> **Given task**
Copy the records below line for line, with no changes.
***** Items
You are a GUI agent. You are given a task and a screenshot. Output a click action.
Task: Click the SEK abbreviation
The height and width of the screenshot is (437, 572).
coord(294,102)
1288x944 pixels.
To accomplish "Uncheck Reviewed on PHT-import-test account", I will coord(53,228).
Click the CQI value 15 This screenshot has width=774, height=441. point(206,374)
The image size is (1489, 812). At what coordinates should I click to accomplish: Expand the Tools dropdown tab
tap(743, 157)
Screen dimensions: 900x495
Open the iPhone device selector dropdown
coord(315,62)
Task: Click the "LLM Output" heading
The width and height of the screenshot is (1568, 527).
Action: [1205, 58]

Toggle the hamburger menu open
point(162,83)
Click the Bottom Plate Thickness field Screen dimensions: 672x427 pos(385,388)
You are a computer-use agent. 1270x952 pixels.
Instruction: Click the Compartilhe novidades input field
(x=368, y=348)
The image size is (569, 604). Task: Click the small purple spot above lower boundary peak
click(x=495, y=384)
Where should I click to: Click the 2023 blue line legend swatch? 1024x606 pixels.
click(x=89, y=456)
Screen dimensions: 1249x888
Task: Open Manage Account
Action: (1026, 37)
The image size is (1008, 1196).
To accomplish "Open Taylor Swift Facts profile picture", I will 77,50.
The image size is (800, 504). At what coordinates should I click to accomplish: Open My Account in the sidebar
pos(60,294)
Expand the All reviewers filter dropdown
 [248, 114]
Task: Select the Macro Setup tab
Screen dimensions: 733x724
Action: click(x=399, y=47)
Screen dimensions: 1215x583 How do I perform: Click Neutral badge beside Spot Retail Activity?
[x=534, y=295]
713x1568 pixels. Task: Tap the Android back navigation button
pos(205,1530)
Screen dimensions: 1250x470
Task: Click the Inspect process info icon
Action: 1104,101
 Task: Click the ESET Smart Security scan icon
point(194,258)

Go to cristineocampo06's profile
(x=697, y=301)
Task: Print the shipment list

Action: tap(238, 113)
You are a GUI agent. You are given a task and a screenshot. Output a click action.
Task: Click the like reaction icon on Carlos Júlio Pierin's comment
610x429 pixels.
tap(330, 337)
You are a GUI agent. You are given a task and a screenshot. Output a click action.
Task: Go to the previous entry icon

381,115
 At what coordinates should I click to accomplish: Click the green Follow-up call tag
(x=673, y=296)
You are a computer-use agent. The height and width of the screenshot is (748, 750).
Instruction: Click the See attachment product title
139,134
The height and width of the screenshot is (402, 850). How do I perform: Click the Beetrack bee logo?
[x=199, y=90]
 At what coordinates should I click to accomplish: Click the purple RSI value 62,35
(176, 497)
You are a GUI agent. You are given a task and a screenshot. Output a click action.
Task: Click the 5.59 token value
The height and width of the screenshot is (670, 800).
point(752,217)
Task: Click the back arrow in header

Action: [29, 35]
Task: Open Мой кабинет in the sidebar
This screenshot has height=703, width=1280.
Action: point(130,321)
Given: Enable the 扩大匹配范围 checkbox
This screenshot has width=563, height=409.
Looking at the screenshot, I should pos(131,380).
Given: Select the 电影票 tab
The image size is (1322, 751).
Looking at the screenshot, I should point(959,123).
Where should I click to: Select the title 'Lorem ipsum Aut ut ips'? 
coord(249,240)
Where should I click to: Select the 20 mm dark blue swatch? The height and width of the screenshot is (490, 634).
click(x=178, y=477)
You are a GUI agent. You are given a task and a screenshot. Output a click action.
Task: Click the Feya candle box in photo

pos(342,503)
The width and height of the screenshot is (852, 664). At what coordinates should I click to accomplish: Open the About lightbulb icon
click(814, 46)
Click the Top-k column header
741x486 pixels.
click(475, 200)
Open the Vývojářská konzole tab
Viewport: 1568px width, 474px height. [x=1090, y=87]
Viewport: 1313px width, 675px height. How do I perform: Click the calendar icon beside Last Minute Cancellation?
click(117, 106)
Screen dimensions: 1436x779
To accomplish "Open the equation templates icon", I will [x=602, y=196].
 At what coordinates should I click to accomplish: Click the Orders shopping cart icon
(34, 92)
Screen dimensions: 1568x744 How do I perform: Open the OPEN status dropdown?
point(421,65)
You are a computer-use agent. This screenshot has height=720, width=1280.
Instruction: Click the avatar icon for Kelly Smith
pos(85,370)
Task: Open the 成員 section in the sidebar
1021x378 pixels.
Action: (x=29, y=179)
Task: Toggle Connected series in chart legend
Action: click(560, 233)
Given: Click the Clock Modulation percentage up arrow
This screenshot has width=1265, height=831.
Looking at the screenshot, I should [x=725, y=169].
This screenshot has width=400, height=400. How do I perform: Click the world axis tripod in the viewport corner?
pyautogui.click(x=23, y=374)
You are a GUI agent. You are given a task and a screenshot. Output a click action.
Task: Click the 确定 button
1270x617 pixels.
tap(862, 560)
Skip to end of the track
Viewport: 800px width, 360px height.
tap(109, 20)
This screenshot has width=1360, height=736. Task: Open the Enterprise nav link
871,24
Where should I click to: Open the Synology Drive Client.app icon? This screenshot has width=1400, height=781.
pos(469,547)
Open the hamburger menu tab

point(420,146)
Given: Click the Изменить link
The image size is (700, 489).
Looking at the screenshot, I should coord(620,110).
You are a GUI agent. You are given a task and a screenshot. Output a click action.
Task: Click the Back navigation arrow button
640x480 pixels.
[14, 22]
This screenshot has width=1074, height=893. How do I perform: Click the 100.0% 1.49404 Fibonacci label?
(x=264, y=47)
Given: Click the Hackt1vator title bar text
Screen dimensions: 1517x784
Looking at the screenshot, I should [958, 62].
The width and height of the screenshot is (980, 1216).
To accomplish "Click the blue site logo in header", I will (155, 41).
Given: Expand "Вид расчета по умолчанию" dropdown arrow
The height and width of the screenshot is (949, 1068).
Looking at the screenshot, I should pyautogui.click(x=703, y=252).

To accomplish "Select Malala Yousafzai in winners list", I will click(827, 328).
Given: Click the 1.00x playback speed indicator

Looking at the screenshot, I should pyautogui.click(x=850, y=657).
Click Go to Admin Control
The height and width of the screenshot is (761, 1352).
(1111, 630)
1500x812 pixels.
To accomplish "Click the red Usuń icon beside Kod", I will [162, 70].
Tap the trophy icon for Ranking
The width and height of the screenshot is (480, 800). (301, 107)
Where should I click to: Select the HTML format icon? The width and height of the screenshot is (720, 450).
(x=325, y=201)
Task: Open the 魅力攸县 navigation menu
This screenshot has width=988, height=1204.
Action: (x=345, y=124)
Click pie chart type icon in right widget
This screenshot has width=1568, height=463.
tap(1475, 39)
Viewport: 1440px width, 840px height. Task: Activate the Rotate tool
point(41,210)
**********
> **Output of the task**
You are a GUI agent. You are given a task and a screenshot. Output a click action.
Task: Click the SEK abbreviation
The height and width of the screenshot is (437, 572).
coord(294,102)
1288x944 pixels.
To accomplish "Uncheck Reviewed on PHT-import-test account", I will coord(53,228).
Click the CQI value 15 This screenshot has width=774, height=441. point(206,374)
The image size is (1489, 812). At what coordinates should I click to accomplish: Expand the Tools dropdown tab
tap(743, 157)
Screen dimensions: 900x495
Open the iPhone device selector dropdown
coord(315,62)
Task: Click the "LLM Output" heading
The width and height of the screenshot is (1568, 527).
Action: [1205, 58]

Toggle the hamburger menu open
point(162,83)
Click the Bottom Plate Thickness field Screen dimensions: 672x427 pos(385,388)
You are a computer-use agent. 1270x952 pixels.
Instruction: Click the Compartilhe novidades input field
(x=368, y=348)
The image size is (569, 604). Task: Click the small purple spot above lower boundary peak
click(x=495, y=384)
Where should I click to: Click the 2023 blue line legend swatch? 1024x606 pixels.
click(x=89, y=456)
Screen dimensions: 1249x888
Task: Open Manage Account
Action: (1026, 37)
The image size is (1008, 1196).
To accomplish "Open Taylor Swift Facts profile picture", I will 77,50.
The image size is (800, 504). At what coordinates should I click to accomplish: Open My Account in the sidebar
pos(60,294)
Expand the All reviewers filter dropdown
 [248, 114]
Task: Select the Macro Setup tab
Screen dimensions: 733x724
Action: click(x=399, y=47)
Screen dimensions: 1215x583 How do I perform: Click Neutral badge beside Spot Retail Activity?
[x=534, y=295]
713x1568 pixels. Task: Tap the Android back navigation button
pos(205,1530)
Screen dimensions: 1250x470
Task: Click the Inspect process info icon
Action: 1104,101
 Task: Click the ESET Smart Security scan icon
point(194,258)

Go to cristineocampo06's profile
(x=697, y=301)
Task: Print the shipment list

Action: tap(238, 113)
You are a GUI agent. You are given a task and a screenshot. Output a click action.
Task: Click the like reaction icon on Carlos Júlio Pierin's comment
610x429 pixels.
tap(330, 337)
You are a GUI agent. You are given a task and a screenshot. Output a click action.
Task: Go to the previous entry icon

381,115
 At what coordinates should I click to accomplish: Click the green Follow-up call tag
(x=673, y=296)
You are a computer-use agent. The height and width of the screenshot is (748, 750).
Instruction: Click the See attachment product title
139,134
The height and width of the screenshot is (402, 850). How do I perform: Click the Beetrack bee logo?
[x=199, y=90]
 At what coordinates should I click to accomplish: Click the purple RSI value 62,35
(176, 497)
You are a GUI agent. You are given a task and a screenshot. Output a click action.
Task: Click the 5.59 token value
The height and width of the screenshot is (670, 800).
point(752,217)
Task: Click the back arrow in header

Action: [29, 35]
Task: Open Мой кабинет in the sidebar
This screenshot has height=703, width=1280.
Action: point(130,321)
Given: Enable the 扩大匹配范围 checkbox
This screenshot has width=563, height=409.
Looking at the screenshot, I should pos(131,380).
Given: Select the 电影票 tab
The image size is (1322, 751).
Looking at the screenshot, I should point(959,123).
Where should I click to: Select the title 'Lorem ipsum Aut ut ips'? 
coord(249,240)
Where should I click to: Select the 20 mm dark blue swatch? The height and width of the screenshot is (490, 634).
click(x=178, y=477)
You are a GUI agent. You are given a task and a screenshot. Output a click action.
Task: Click the Feya candle box in photo

pos(342,503)
The width and height of the screenshot is (852, 664). At what coordinates should I click to accomplish: Open the About lightbulb icon
click(814, 46)
Click the Top-k column header
741x486 pixels.
click(475, 200)
Open the Vývojářská konzole tab
Viewport: 1568px width, 474px height. [x=1090, y=87]
Viewport: 1313px width, 675px height. How do I perform: Click the calendar icon beside Last Minute Cancellation?
click(117, 106)
Screen dimensions: 1436x779
To accomplish "Open the equation templates icon", I will [x=602, y=196].
 At what coordinates should I click to accomplish: Click the Orders shopping cart icon
(34, 92)
Screen dimensions: 1568x744 How do I perform: Open the OPEN status dropdown?
point(421,65)
You are a computer-use agent. This screenshot has height=720, width=1280.
Instruction: Click the avatar icon for Kelly Smith
pos(85,370)
Task: Open the 成員 section in the sidebar
1021x378 pixels.
Action: (x=29, y=179)
Task: Toggle Connected series in chart legend
Action: click(560, 233)
Given: Click the Clock Modulation percentage up arrow
This screenshot has width=1265, height=831.
Looking at the screenshot, I should [x=725, y=169].
This screenshot has width=400, height=400. How do I perform: Click the world axis tripod in the viewport corner?
pyautogui.click(x=23, y=374)
You are a GUI agent. You are given a task and a screenshot. Output a click action.
Task: Click the 确定 button
1270x617 pixels.
tap(862, 560)
Skip to end of the track
Viewport: 800px width, 360px height.
tap(109, 20)
This screenshot has width=1360, height=736. Task: Open the Enterprise nav link
871,24
Where should I click to: Open the Synology Drive Client.app icon? This screenshot has width=1400, height=781.
pos(469,547)
Open the hamburger menu tab

point(420,146)
Given: Click the Изменить link
The image size is (700, 489).
Looking at the screenshot, I should coord(620,110).
You are a GUI agent. You are given a task and a screenshot. Output a click action.
Task: Click the Back navigation arrow button
640x480 pixels.
[14, 22]
This screenshot has width=1074, height=893. How do I perform: Click the 100.0% 1.49404 Fibonacci label?
(x=264, y=47)
Given: Click the Hackt1vator title bar text
Screen dimensions: 1517x784
Looking at the screenshot, I should [958, 62].
The width and height of the screenshot is (980, 1216).
To accomplish "Click the blue site logo in header", I will (155, 41).
Given: Expand "Вид расчета по умолчанию" dropdown arrow
The height and width of the screenshot is (949, 1068).
Looking at the screenshot, I should pyautogui.click(x=703, y=252).

To accomplish "Select Malala Yousafzai in winners list", I will click(827, 328).
Given: Click the 1.00x playback speed indicator

Looking at the screenshot, I should pyautogui.click(x=850, y=657).
Click Go to Admin Control
The height and width of the screenshot is (761, 1352).
(1111, 630)
1500x812 pixels.
To accomplish "Click the red Usuń icon beside Kod", I will [162, 70].
Tap the trophy icon for Ranking
The width and height of the screenshot is (480, 800). (301, 107)
Where should I click to: Select the HTML format icon? The width and height of the screenshot is (720, 450).
(x=325, y=201)
Task: Open the 魅力攸县 navigation menu
This screenshot has width=988, height=1204.
Action: (x=345, y=124)
Click pie chart type icon in right widget
This screenshot has width=1568, height=463.
tap(1475, 39)
Viewport: 1440px width, 840px height. Task: Activate the Rotate tool
point(41,210)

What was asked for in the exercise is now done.